### Stored data entries
◇ ◇ ◇ ◇ ◇

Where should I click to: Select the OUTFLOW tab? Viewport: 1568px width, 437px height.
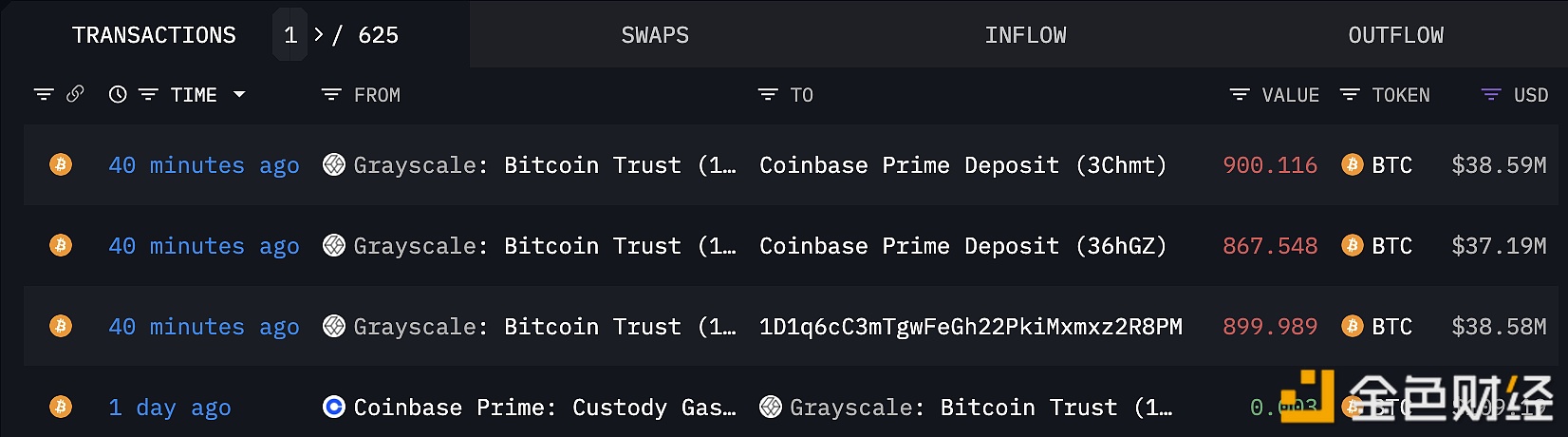(x=1395, y=35)
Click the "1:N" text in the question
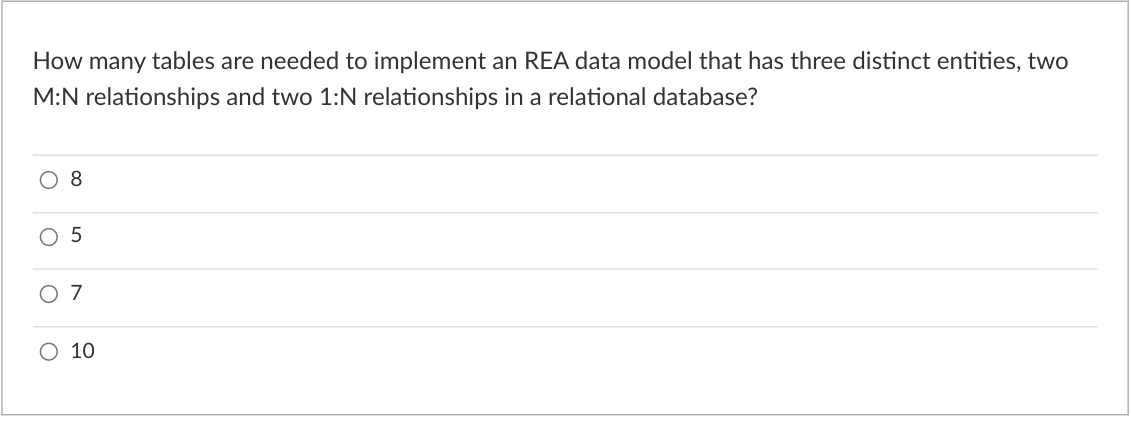1131x448 pixels. pos(338,97)
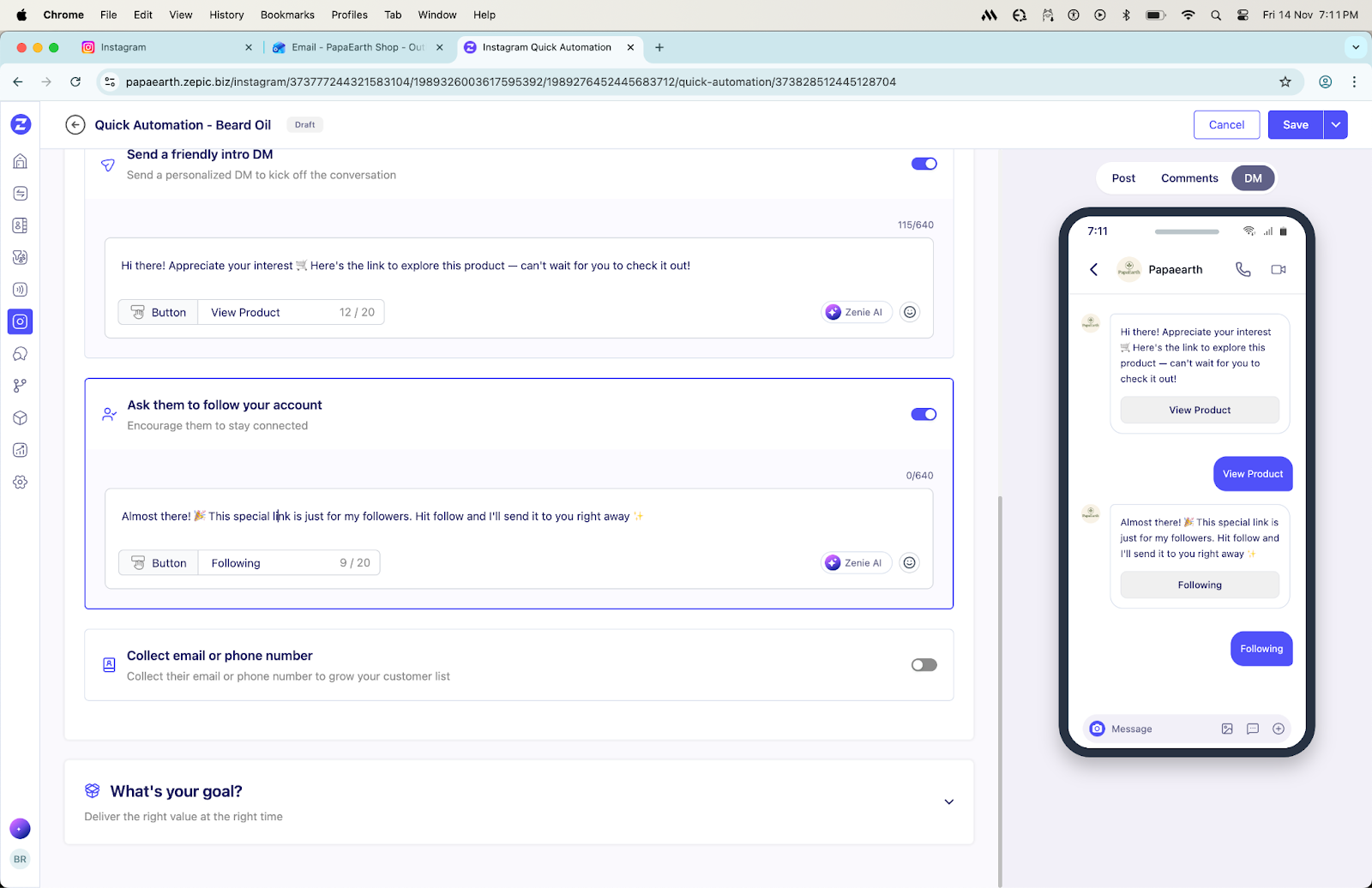Turn off Ask them to follow toggle
Screen dimensions: 1372x888
pos(924,414)
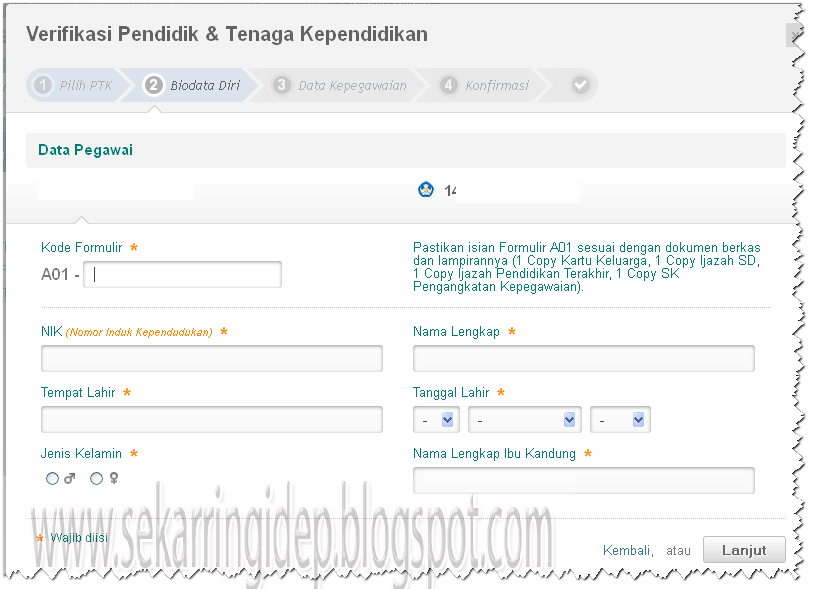Open the year dropdown under Tanggal Lahir

coord(619,419)
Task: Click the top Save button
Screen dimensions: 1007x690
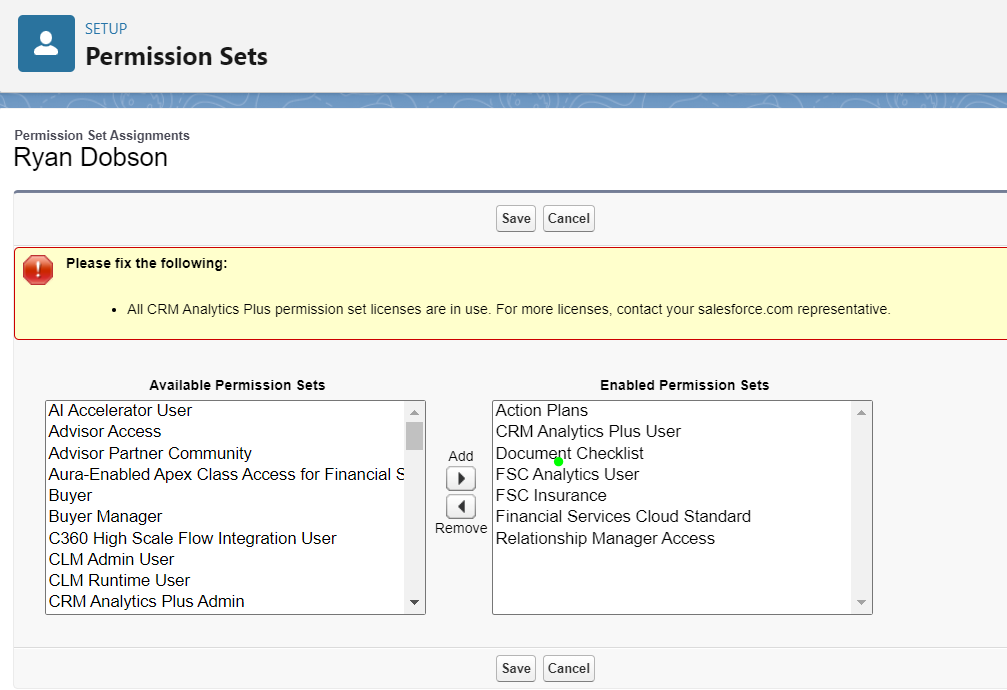Action: [516, 218]
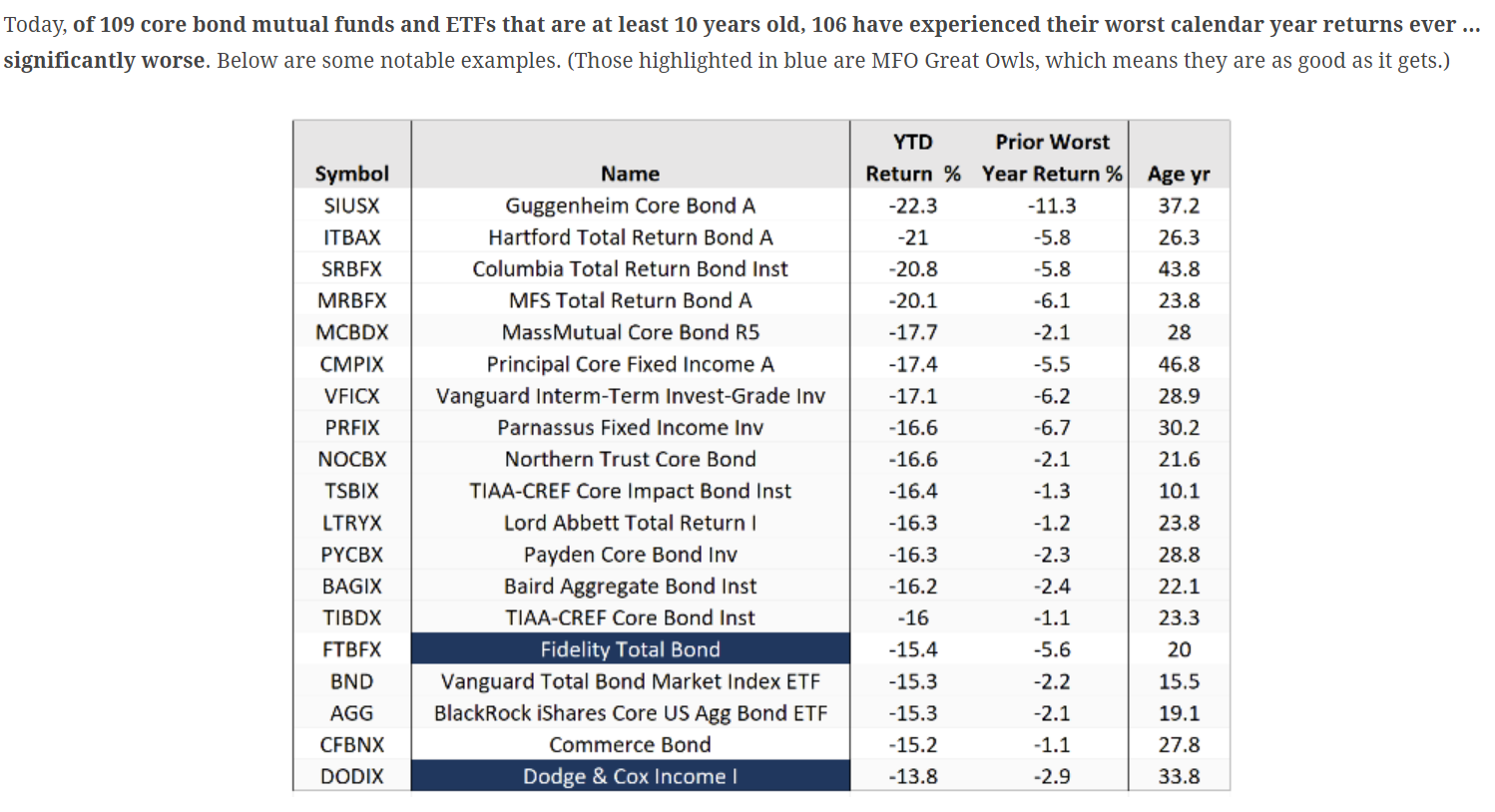Click the 46.8 age value
1495x812 pixels.
pos(1179,364)
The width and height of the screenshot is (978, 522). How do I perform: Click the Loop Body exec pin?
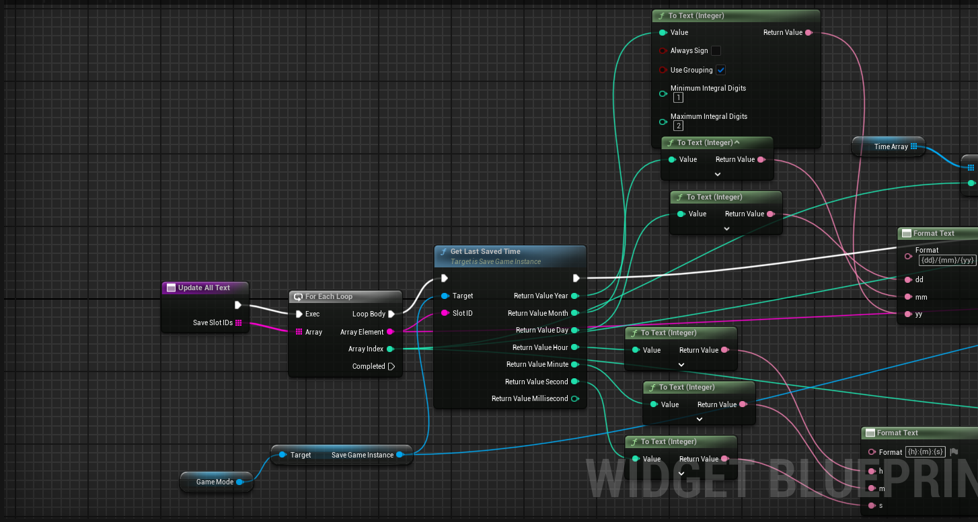click(x=391, y=314)
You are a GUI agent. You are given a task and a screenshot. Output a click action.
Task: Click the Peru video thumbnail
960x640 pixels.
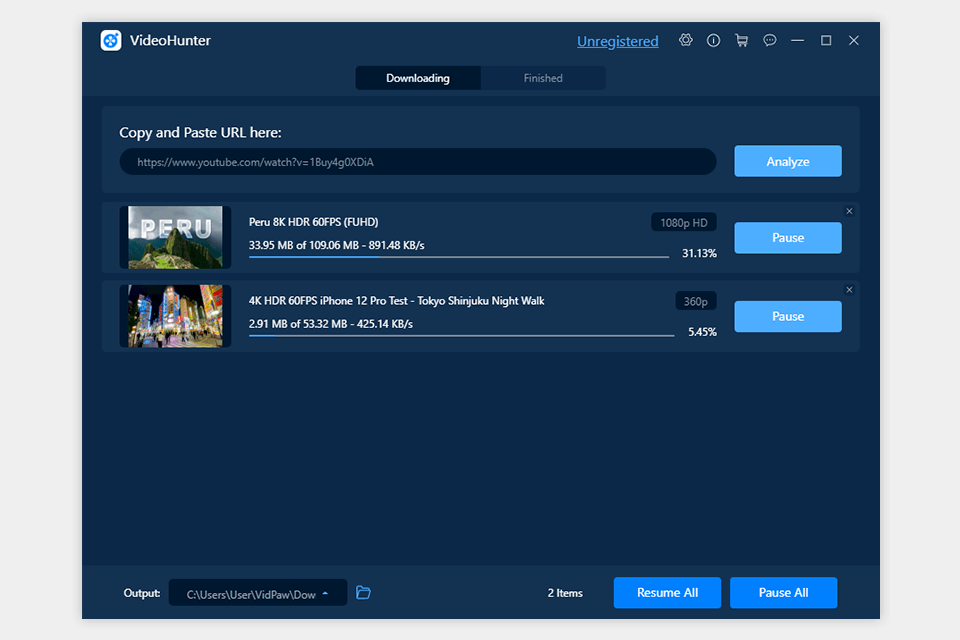pyautogui.click(x=175, y=237)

◇ ◇ ◇ ◇ ◇

### PROBLEM TO WORK ON
Output each record verbatim and leave out its pictures.

### SOLUTION TO THIS PROBLEM
Where should I click to: Select the OUTFLOW tab? Viewport: 1568px width, 437px height.
(x=1395, y=35)
Click the "1:N" text in the question
1131x448 pixels. pos(338,97)
Turn off Ask them to follow toggle
Screen dimensions: 1372x888
pos(924,414)
Open the year dropdown under Tanggal Lahir

coord(619,419)
Task: Click the top Save button
Screen dimensions: 1007x690
Action: [516, 218]
Click the 46.8 age value
1495x812 pixels.
pos(1179,364)
The width and height of the screenshot is (978, 522). How do I perform: Click the Loop Body exec pin?
click(x=391, y=314)
You are a GUI agent. You are given a task and a screenshot. Output a click action.
Task: Click the Peru video thumbnail
960x640 pixels.
pyautogui.click(x=175, y=237)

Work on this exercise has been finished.